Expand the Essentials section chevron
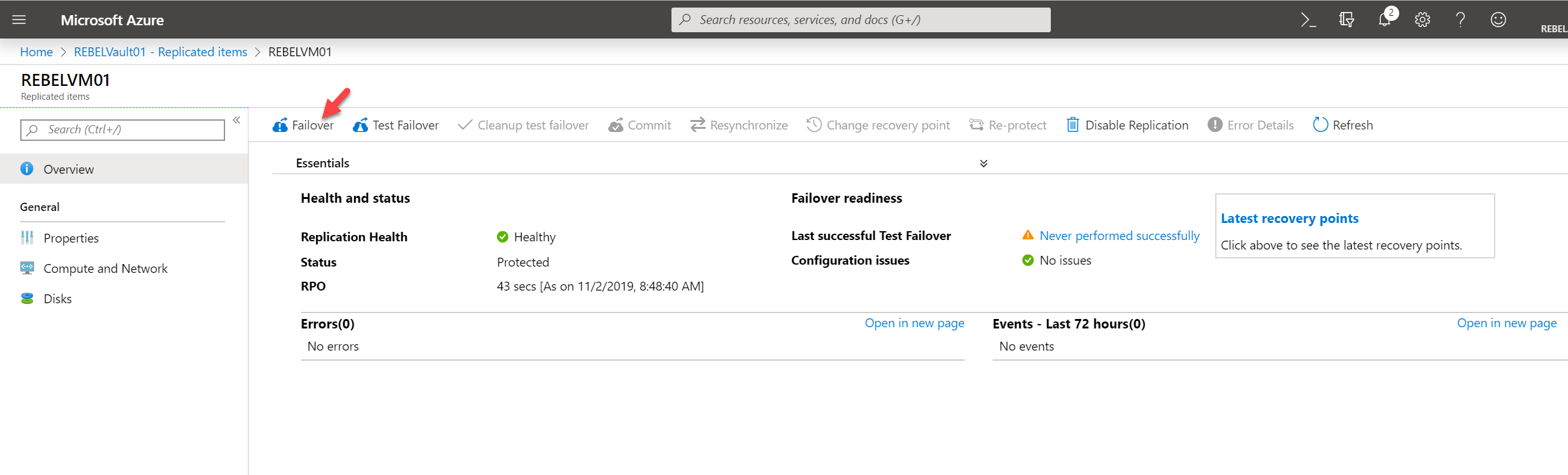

# # # #

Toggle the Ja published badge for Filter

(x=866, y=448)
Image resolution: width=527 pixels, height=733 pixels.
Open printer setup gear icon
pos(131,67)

# # # #

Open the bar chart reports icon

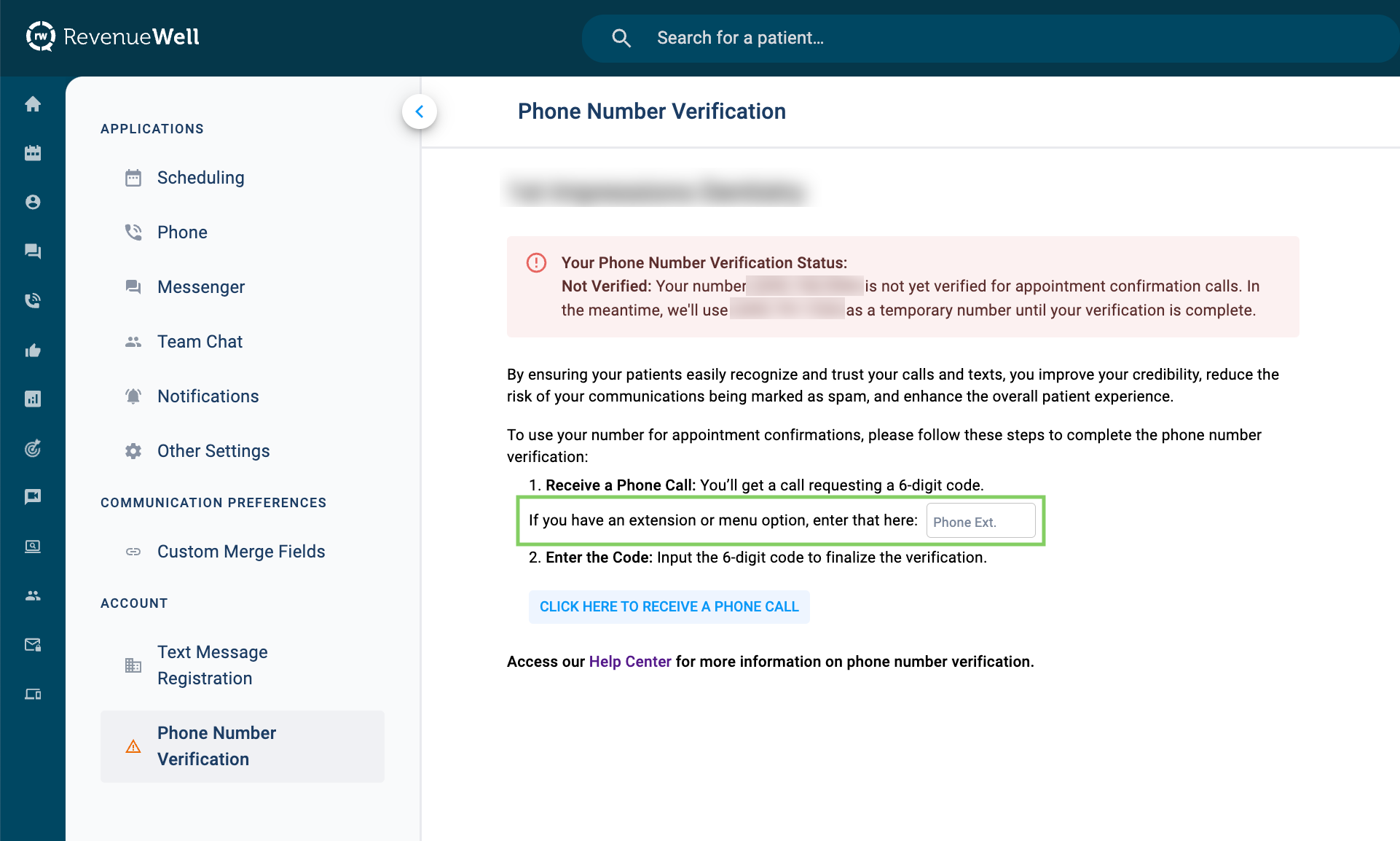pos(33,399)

# # # #

**DESCRIPTION OF THE TASK**
Copy out every line of the records that contains the word "icon". Case counts.

**OUTPUT FOR THIS TASK**
Open printer setup gear icon
Open the bar chart reports icon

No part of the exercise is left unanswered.